Once again, the “identical or substantially similar test” should apply. On one hand, one could argue that ISS is due on the same moment income tax at source is paid. Moreover, the tax base is identical for both cases. However ISS is not an income tax, but rather a consumption tax. If one would apply Vogel’s approach, one would conclude that Complementary Law No. 116/2003 did not aim at creating a new tax, or at expanding the income tax, but it has merely expanded the territorial scope of the ISS. In other words, it is a “typical” ISS, not a “typical” income tax.

Once again, one can see that the expansion of the ISS has represented an economic double taxation, but not a juridical double taxation, since ISS is due by the consumer of the service, not by the recipient of the income.
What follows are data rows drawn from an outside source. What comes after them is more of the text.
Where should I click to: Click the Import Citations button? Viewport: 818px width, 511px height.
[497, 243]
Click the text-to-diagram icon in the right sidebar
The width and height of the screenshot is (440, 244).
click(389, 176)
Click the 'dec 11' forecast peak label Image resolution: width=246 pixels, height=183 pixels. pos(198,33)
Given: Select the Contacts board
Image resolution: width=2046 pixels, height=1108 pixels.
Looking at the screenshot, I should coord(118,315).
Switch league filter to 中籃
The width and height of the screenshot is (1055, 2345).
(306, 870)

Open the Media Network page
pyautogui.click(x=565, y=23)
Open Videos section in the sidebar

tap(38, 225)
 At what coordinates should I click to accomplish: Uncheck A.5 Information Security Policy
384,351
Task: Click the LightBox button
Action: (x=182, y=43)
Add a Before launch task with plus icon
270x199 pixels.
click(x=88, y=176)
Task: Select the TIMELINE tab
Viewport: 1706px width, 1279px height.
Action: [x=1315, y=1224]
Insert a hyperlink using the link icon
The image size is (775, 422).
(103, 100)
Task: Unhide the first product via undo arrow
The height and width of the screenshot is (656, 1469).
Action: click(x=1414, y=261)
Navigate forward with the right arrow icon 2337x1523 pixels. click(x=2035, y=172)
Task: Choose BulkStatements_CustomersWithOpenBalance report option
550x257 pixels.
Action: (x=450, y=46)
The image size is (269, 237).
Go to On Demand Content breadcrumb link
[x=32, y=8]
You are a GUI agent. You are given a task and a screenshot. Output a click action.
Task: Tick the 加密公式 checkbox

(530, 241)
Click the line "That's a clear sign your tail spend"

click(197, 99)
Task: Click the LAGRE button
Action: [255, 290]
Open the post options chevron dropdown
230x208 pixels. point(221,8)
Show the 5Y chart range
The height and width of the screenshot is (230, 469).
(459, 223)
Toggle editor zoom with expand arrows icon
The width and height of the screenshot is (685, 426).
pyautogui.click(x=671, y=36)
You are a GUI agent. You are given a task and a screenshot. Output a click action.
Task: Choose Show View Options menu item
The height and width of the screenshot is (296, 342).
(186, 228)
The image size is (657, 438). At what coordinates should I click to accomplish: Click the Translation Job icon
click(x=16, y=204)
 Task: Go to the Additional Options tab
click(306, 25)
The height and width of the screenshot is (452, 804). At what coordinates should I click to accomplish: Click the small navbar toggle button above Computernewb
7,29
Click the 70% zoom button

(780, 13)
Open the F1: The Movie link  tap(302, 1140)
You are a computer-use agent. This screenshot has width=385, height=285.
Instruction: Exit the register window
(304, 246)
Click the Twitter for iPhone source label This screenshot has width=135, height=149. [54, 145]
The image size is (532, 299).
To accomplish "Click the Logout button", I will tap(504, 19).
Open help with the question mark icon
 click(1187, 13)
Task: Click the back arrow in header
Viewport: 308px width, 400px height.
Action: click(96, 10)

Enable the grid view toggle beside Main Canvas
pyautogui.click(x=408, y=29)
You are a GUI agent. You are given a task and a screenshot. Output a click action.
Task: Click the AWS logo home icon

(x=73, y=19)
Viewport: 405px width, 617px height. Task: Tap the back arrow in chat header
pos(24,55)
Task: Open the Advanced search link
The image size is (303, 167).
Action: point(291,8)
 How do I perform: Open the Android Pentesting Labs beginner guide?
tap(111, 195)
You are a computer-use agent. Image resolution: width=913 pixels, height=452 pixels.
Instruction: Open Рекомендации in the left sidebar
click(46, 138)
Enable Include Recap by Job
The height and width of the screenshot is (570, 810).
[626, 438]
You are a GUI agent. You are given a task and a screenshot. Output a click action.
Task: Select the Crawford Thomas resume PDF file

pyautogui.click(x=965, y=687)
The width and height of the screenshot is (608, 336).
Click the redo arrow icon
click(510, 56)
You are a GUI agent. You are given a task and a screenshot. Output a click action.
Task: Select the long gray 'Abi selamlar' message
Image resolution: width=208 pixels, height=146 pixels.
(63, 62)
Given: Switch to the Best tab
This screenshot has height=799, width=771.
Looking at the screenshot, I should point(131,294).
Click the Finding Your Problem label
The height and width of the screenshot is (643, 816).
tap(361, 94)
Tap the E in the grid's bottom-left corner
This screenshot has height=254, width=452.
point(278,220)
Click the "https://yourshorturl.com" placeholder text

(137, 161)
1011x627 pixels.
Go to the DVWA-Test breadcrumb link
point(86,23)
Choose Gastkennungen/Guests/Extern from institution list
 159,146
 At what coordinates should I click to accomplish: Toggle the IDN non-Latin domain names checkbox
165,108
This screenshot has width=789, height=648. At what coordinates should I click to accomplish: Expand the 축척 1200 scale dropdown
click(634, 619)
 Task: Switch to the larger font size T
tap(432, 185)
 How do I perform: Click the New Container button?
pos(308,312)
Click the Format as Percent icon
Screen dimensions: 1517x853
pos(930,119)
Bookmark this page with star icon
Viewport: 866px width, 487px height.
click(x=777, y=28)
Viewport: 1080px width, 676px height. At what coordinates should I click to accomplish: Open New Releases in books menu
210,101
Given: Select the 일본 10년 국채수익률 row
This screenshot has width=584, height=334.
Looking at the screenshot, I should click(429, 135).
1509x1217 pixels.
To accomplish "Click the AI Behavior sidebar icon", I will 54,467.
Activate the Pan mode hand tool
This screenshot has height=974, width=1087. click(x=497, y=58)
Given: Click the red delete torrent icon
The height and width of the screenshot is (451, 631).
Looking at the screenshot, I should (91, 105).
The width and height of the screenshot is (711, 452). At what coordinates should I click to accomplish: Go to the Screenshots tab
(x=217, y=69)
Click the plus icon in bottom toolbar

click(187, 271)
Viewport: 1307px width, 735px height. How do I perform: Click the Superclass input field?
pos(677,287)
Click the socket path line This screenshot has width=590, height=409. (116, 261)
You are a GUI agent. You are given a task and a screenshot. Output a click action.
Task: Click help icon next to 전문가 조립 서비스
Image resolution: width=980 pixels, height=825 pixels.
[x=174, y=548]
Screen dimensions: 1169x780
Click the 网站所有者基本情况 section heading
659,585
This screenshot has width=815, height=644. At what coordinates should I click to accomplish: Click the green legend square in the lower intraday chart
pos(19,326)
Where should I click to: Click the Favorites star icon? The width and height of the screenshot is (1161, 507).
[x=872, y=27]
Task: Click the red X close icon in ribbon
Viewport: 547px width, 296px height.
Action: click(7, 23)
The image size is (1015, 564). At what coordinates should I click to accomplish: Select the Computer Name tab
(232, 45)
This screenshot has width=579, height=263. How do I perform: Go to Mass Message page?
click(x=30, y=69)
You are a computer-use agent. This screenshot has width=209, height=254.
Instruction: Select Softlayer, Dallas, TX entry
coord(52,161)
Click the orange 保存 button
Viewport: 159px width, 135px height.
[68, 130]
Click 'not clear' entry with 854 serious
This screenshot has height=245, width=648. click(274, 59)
In this case, however, it is very difficult to argue that Brazil has abused, since ISS pre-existed in the Brazilian system and, more important, the enactment of Complementary Law No. 116/2003 was not followed by a reduction of another tax.

 

[1] See Klaus Vogel and Moris Lehner, Doppelbesteuerungsabkommen: der Bundesrepublik Deutschland auf dem Gebiet der Steuern vom Einkommen und Vermögen, Munich: Beck, 2003, p. 326.

[2] CARF, Proceeding no. 327.000112/2005-31, Appellate decision 148.709, Rapporteur Councilor Sandra Maria Faroni, Decided on Oct. 19, 2006; CARF, Proceeding no. 19515.002971/2004-54, Appellate decision 1102-00.089, Rapporteur Councilor Sandra Maria Faroni, Decided on Nov. 5, 2009; and CARF, Proceeding no. 10980.722855/2011-13, Appellate decision 1101-000.902, Rapporteur Councilor Edeli Pereira Bessa, Decided on June 13, 2013.

[3] CARF, Proceeding no. 10880.729239/2011-11, Appellate decision 1102-001.247, Rapporteur Councilor João Otávio Oppermann Thomé, Decided on Nov. 25, 2014; and CARF, Proceeding no. 10980.724003/2011-61, Appellate decision 1401-001.396, Rapporteur Councilor Fernando Luiz Gomes de Mattos, Decided on March 4, 2015.

[4] Belgium (1972), Portugal (2000), Trinidad and Tobago (2008) and Turkey (2010).

[5] Korea (1989), Netherlands (1990), China (1991), Finland (1996), Chile (2001), Israel (2001), Ukraine (2002), Mexico (2003), South Africa (2003), Venezuela (2005) and Peru (2006).

[6] Japan (1967), France (1971), Denmark (1974), Spain (1974), Austria (1975), Sweden (1975), Italy (1978), Luxembourg (1978), Argentina (1980), Norway (1980), Ecuador (1983), Philippines (1983), Canada (1984), Czech Republic and Slovakia (1986), Hungary (1986) and India (1988).

[7] Korea (1989), Netherlands (1990), China (1991), Finland (1996), Chile (2001), Israel (2001), Ukraine (2002), Mexico (2003), South Africa (2003), Venezuela (2005) and Peru (2006).